> USING THE INFORMATION:
**A.** In the article on private health insurance costs, what was the average patient contribution toward a hospital stay as of June 2018?
**B.** Resume the article on private health insurance costs, picking up after its final sentence.

> READING TEXT:
........

Understanding The Gap

There is a common misconception that having private health insurance means means you don’t need to pay when you go to hospital or use your extras. While it is possible that you won’t have to pay anything towards a hospital admission or your extras service provider, more than likely there will be additional costs.

These extra costs don’t mean that private health insurance isn’t worth it – in some cases private health insurance can save you tens of thousands of dollars. But if you’re considering whether you need private health insurance, we recommend understanding the reality of what you may need to pay.

Hospital excess or co-payment

Most policies will require you to make an upfront contribution to your hospital stay. This will either be in the form of an excess or a co-payment. An excess is a one-off payment (usually $250 or $500) per hospital admission, usually capped at one payment per person per year. Some policies have a $0 excess, but these are usually more expensive. A co-payment is similar to an excess, but rather than a single amount upfront, you are required to contribute to each day’s hospital stay. The co-payment will differ depending on the policy, but may be $50 a day, and there will often be a cap on the number of days that the fee is payable for. Many policies don’t have a co-payment component (excess seems to be more popular), and it’s rare that policies will have both.

Excesses and co-payments are transparent costs – you know exactly what they will be when you take out a policy. Either factor this into your purchasing decision, or choose one of the many policies that don’t charge an excess or co-payment.

Hospital gap or out of pocket

When your private health insurance covers you for a hospital admission, you will be covered up to a certain amount depending on your admission. Because each doctor can set their own fees, you may end up paying significant out of pocket costs to cover the difference between the total cost and what your insurer covers.

Many insurers have agreements with doctors where you will not need to pay any out of pocket costs – known as ‘no gap’. Often doctors and insurers will have other agreements where you will have a ‘known gap’ that is likely to be quite small. Some fees charged by doctors may be above the threshold for a ‘known gap’, and it is in these situations of an ‘unknown gap’ where you are at risk of being significantly out of pocket.

The good news is these out of pocket costs don’t need to come as a shock. Speak to your insurer before going in to hospital – they can guide you towards a ‘no gap’ or ‘known gap’ doctor to minimise and potentailly eliminate your out of pocket expenses.

As of June 2018, the average contribution that privately insured patients needed to make towards their hospital stay was $308.73 (APRA). Note that this is the full patient contribution, and includes any excess, co-payment and out of pocket costs.

........

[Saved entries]
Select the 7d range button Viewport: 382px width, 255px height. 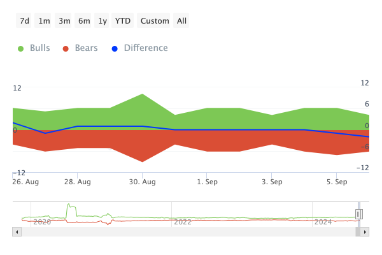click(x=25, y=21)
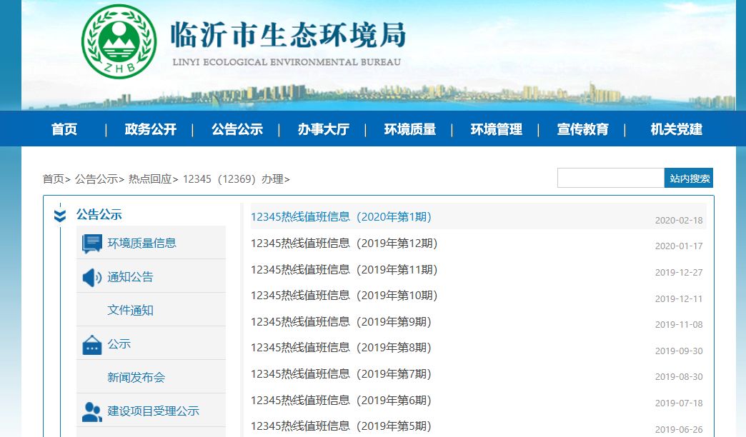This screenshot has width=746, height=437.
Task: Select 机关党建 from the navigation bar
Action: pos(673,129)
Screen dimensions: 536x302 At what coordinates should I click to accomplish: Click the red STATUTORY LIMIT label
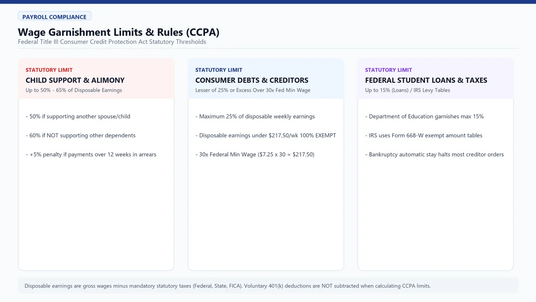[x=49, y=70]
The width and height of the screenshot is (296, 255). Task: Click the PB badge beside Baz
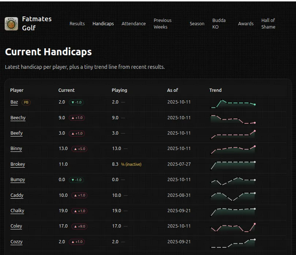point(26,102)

........

> RESULTS FOR EACH TASK:
**A.** $308.73

**B.**
Extras out of pocket

Similar to hospital gap or out of pocket costs, you may only be partially reimbursed for extras services that you use. For example, you may receive $30 towards your physiotherapy appointment, $200 towards a pair of glasses, or $60 towards a dental check-up. If these amounts cover the full cost of your treatment/visit then you pay nothing, otherwise you will need to pay the difference.

Extras cover is often referred to as a budgeting tool rather than insurance. Whether you agree with this definition or not, it’s a useful way to frame what you may be able to get back (and what you may need to contribute) on extras. With extras cover, you are unlikely to get back significantly more than you paid in premiums – it’s certainly possible that you will, but it’s not likely. Hospital cover, on the other hand, may pay you nothing for many years (if you’re lucky enough not to go to hospital), but then it may cover you for tens of thousands of dollars if you need surgery. This is why a new pair of glasses is often mostly (or fully) covered by insurance, but you get back relatively little on major dental work that costs thousands.

This isn’t to say extras cover isn’t worth it – it definitely can be. But understand what you’re likely to be covered for, and how you can make extras cover work best for you. The good news is that there’s a reasonable degree of transparency around how much of your extras expenses may be covered, and you usually have a pretty good idea of what extras services you are likely to use. We recommend you do some rough maths to make sure you’re getting the best value.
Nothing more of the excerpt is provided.